The documentation is a little confusing when it comes to project pages, as opposed to user pages. It feels like you should have to do more, but actually the process is very easy.

It involves:

  1. Setting up 2 static A records for the naked (no www) domain.
  2. Creating one CNAME record for www which will point to a GitHub URL. This will handle www redirection for you.
  3. Creating a file called CNAME (capitalised) in your project root on the gh-pages branch. This will tell Github what URL to respond to.
  4. Wait for everything to propagate.

What you will get

Your content will be served from a URL of the form http://nicholasjohnson.com.

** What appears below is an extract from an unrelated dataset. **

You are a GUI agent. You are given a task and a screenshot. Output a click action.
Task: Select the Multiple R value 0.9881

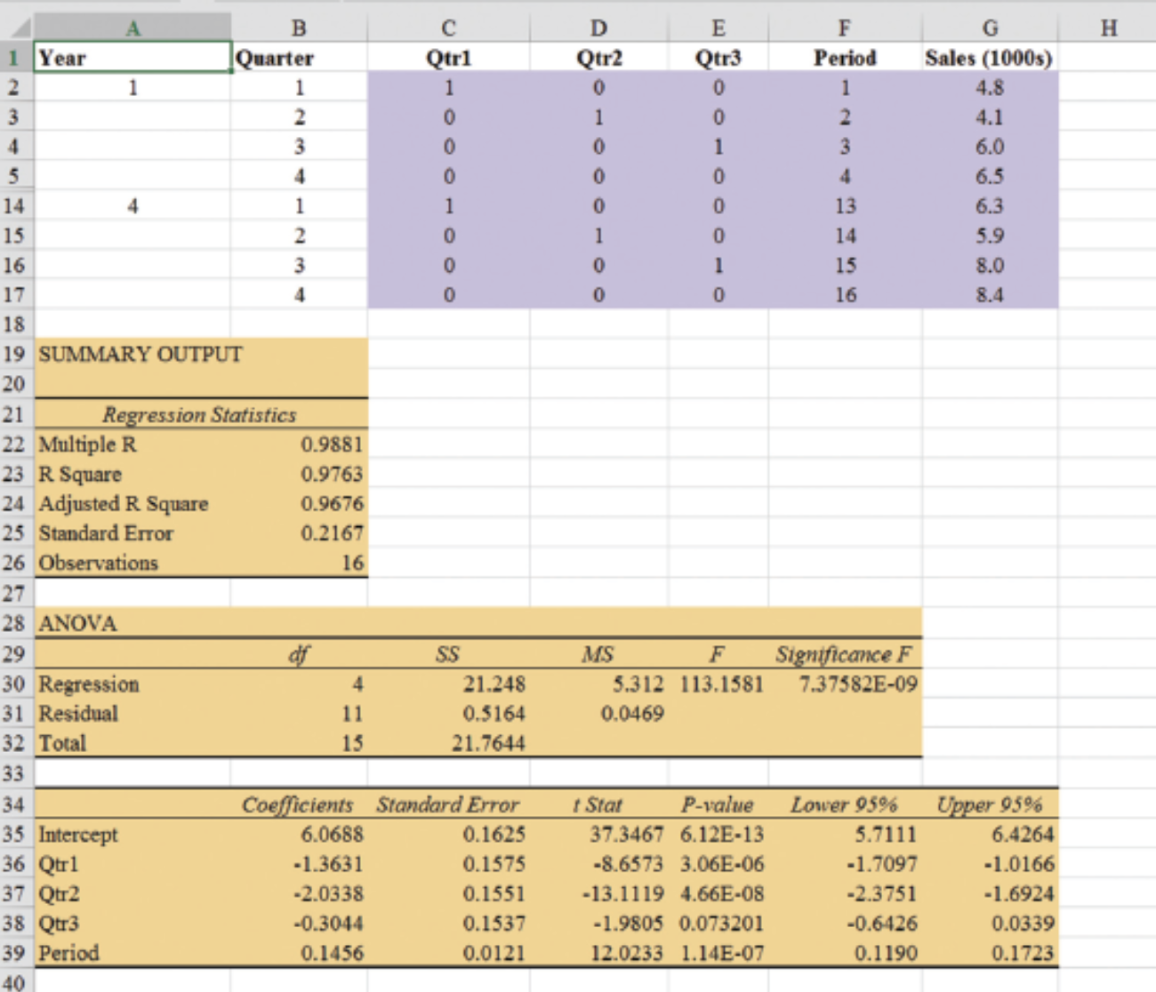(x=338, y=444)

Visiting http://www.nicholasjohnson.com will return a 301 redirect to the naked domain.

The path will be respected by the redirect, so traffic to http://www.nicholasjohnson.com/angular will be redirected to http://nicholasjohnson.com/angular.

You can have one project page per repository, so if your repos are open you can have as many as you like.

Here's the process:

1. Create A records

For the A records, point @ to the following ip addresses:

@: 185.199.108.153
@: 185.199.109.153
@: 185.199.110.153
@: 185.199.111.153

These are the static Github IP addresses from which your content will be served.

2. Create a CNAME Record

For the CNAME record, point www to yourusername.github.io. Note the trailing full stop. Note also, this is the username, not the project name. You don't need to specify the project name yet. Github will use the CNAME file to determine which project to serve content from.

e.g.

www: forwardadvance.github.io.

The purpose of the CNAME is to redirect all www subdomain traffic to a GitHub page which will 301 redirect to the naked domain.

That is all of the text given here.